With its new context layer for AI, the vendor is attempting a needed evolution as agents and other cutting-edge tools reduce enterprise reliance on traditional analytics.

Tableau, which has long been one of the most respected platforms for business intelligence, is in a time of transition as its customers' data needs evolve from traditional BI to AI.

The vendor, which is a subsidiary of Salesforce, was part of a small group of vendors last decade, including Qlik and Microsoft with its Power BI platform, that enabled users to develop vibrant data visualizations that made data accessible to self-service users in addition to trained analysts and data scientists.

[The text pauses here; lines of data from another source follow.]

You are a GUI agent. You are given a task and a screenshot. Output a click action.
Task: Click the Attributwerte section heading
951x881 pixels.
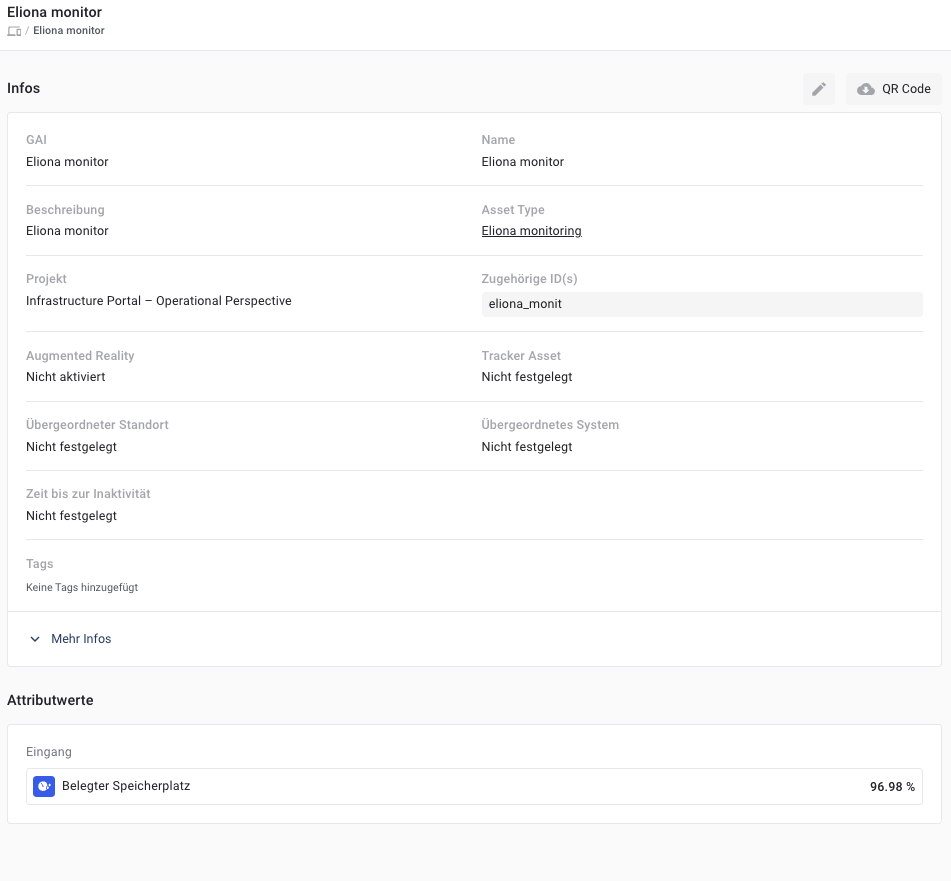point(50,700)
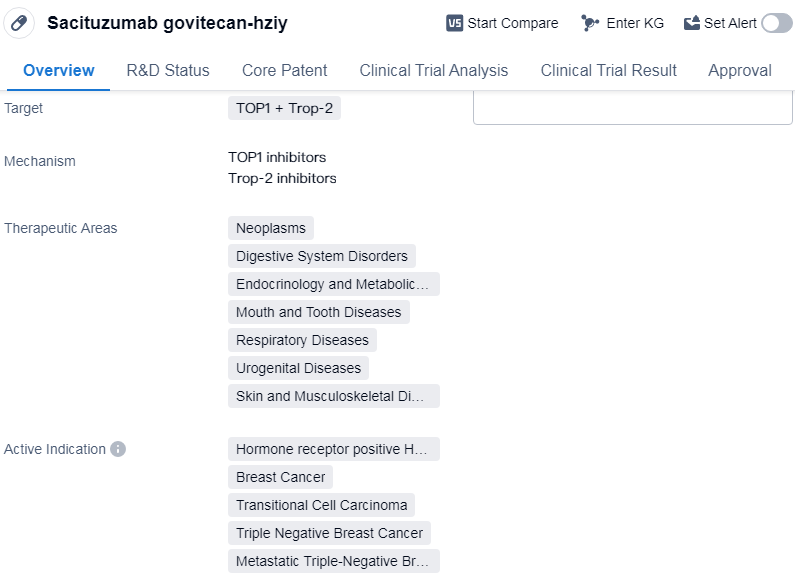The height and width of the screenshot is (576, 795).
Task: Open Digestive System Disorders tag
Action: (322, 256)
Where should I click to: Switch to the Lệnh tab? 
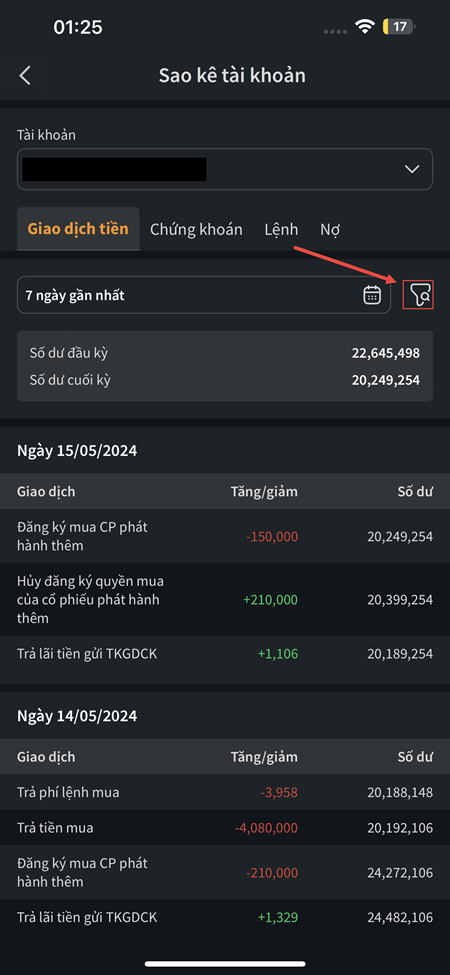point(281,229)
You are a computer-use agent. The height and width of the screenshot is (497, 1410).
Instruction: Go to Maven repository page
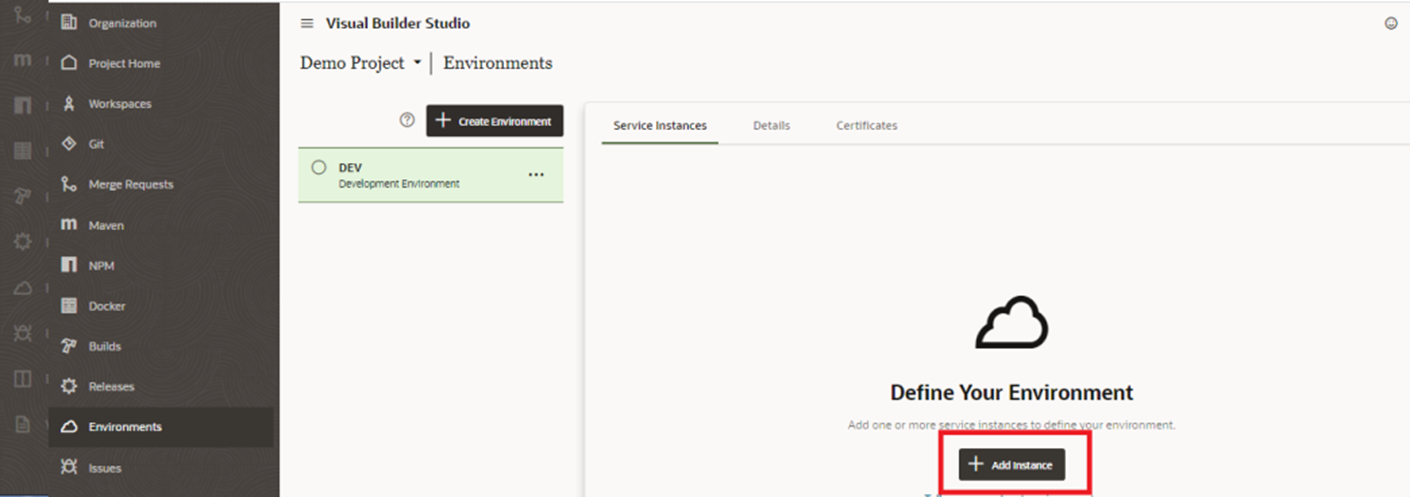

The advent of the cloud and limited AI capabilities such as limited natural language processing (NLP) and decision intelligence brought new competition including ThoughtSpot and Domo, but Tableau's platform was still consistently recognized as one of the best for BI.

AI has dramatically altered the paradigm for traditional analytics vendors.

True NLP that allows anyone to query and analyze data, and autonomous agents that surface insights and execute business workflows, have lessened enterprises' emphasis on traditional data products such as reports and dashboards. Consequently, BI vendors such as Tableau are in flux, trying to serve their customers by finding a new role in what is no longer an analytics workflow, but instead an AI workflow.

Tableau on Tuesday unveiled the Agentic Analytics Platform, a new set of features including a knowledge engine designed to feed agents and other AI tools the contextually relevant data they require.

With the platform, Tableau is positioning itself not as an endpoint for analysis, but an underlying layer for AI-fueled actions. And by doing so, Tableau is demonstrating its attempt to remain viable by providing a different kind of value to its customers than in the past, according to Micheal Ni, an analyst at Constellation Research.

"Tableau hasn't lost relevance, but it has shifted from setting the pace to trying to reassert its role in a market that's moved from being defined by insights to being defined by AI-first interaction models," he said.

However, Tableau is no longer part of a small group of BI vendors that is significantly more advanced than its competition, Ni continued.

"Tableau has adapted by adding Tableau Next, Model Context Protocol servers, agentic analytics [and pushing its] semantic layer, but in response to the market rather than as the innovation pacesetter."

Demetri Salvaggio, vice president of customer experience and operations at Engine, a travel platform provider based in Denver, and a Salesforce user for about eight years, similarly noted that Tableau is evolving, and so far doing so in step with its customers with features such as Tableau Pulse and the new knowledge layer for AI.

"Tableau Pulse, natural language querying and the Agentic Analytics Platform have all landed in roughly the same window we've been scaling," he said. "The platform is moving in the same direction we are, and that alignment matters more than any single feature."

Addressing customer needs

Founded in 2018, Engine provides a travel platform built for small and medium-sized businesses, enabling its customers to book and manage business trips.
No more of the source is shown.